Sami Agli, président depuis juin 2019 du Forum, ex-FCE, Forum des chefs d’entreprise, a plaidé, lors d’une rencontre avec la presse, ce mardi 7 janvier 2019 au siège de l’organisation patronale à Alger, pour une réforme bancaire. « Nous devons aller vers une réforme bancaire profonde, sinon on ne pourra pas exécuter un plan d’action. Qu’on le veuille au non, la banque aujourd’hui, c’est la mère des réformes. C’est la première grosse réforme par laquelle, on doit commencer. Tout doit changer, la Banque d’Algérie, la règlementation des changes, la fluidité des mouvements de capitaux, etc », a-t-il soutenu. Il a qualifié d’encourageantes les annonces faites par le président Abdelmadjid Tebboune lors du Conseil des ministres du 5 janvier. « On a vu que pour la première fois, on parle de Start ups. Aujourd’hui, donner de l’intérêt aux Start ups, aux incubateurs, aux PME/PMI, c’est important. Le ministère de l’Industrie est devenu un super ministère. Le plan d’action (du gouvernement) doit être rapidement exécuté. Ma crainte aujourd’hui, c’est le temps. Quand est-ce tout cela sera structuré ? Quand est-ce que les décrets seront promulgués, les décisions prises, les organigrammes établis ? Nous avons des signaux positifs puisque le nouveau gouvernement parait être un exécutif d’action », a-t-il estimé.
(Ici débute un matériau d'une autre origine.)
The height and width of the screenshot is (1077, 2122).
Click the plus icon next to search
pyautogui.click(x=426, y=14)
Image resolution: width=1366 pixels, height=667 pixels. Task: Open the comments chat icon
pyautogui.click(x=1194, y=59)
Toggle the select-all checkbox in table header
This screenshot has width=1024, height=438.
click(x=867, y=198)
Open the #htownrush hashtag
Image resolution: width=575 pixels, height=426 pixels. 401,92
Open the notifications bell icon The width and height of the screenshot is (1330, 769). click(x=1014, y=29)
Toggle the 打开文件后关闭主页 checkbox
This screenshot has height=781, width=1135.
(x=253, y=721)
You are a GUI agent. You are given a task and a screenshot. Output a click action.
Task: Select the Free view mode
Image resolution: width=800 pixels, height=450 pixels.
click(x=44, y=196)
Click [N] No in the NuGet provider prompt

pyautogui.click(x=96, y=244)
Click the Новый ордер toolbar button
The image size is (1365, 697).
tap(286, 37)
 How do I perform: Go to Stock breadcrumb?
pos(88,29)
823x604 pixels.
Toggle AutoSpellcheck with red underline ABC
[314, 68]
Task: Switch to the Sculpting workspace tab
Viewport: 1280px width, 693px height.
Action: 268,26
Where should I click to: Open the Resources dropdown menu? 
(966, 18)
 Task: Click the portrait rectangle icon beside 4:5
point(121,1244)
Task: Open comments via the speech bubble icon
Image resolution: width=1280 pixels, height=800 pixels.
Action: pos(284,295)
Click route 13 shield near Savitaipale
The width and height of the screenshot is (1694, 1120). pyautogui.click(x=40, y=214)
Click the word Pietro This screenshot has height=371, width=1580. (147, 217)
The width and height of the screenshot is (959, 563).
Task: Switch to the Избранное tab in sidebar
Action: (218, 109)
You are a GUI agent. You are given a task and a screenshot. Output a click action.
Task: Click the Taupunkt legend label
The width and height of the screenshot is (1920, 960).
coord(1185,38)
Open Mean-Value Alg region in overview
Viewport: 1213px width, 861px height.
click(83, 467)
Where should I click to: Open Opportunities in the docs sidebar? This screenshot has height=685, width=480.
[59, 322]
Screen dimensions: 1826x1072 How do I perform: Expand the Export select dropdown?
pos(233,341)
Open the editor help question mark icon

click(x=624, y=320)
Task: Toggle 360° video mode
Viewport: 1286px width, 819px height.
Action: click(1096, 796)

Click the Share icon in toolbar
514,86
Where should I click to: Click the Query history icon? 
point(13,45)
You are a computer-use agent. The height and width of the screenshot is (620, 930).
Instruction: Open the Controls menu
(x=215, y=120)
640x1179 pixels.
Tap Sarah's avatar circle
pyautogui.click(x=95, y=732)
« Il faut prendre des décisions courageuses »

L’économie algérienne, selon lui, dans le rouge. « Il y a le feu à la maison, il faut agir vite ! Le temps, c’est de l’argent. Il y a une crise de confiance. La confiance aujourd’hui est la base de tout. Il faut prendre des décisions courageuses et engager des réformes importantes », a-t-il alerté. D’après lui, des entreprises algériennes ne recrutent plus, certains libèrent leurs personnels, d’autres ferment. « Des secteurs entiers de l’économie sont sinistrés comme le BTPH. C’est transversal puisque le BTPH fait appel à des services. Des industries et des bureaux d’études se développent autour de ce secteur. Quand une entreprise de BTPH s’arrête, on n’achète moins de briques, de peinture, de matériaux de construction, d’études d’architecture, etc », a détaillé Sami Agli. C’est l’héritage, selon lui, de 2019, « une année blanche ». « 2019 a été une année compliquée pour les chefs d’entreprises. Nous vivons une nouvelle situation, différente de la précédente, marquée par une rupture totale de la gouvernance. Cela dit, le mouvement populaire de 2019 est un acquis (…) Il ne faut pas juger le gouvernement maintenant, il faut attendre, écouter les premières déclarations pour avoir une idée sur la vision », a-t-il expliqué. Il a rappelé que les bailleurs de fonds craignent les situations d’instabilité. « Le capital est lâche. Pas d’investissement lors qu’il y a perturbations(…) Il faudrait avoir les mécanismes pour bien capter les capitaux des investisseurs étrangers. Cela doit se faire d’une manière éthique pour qu’il ait la fluidité dans le transfert de leurs dividendes vers l’étranger », a-t-il noté

Quelle image pour le chef d’entreprise algérien ?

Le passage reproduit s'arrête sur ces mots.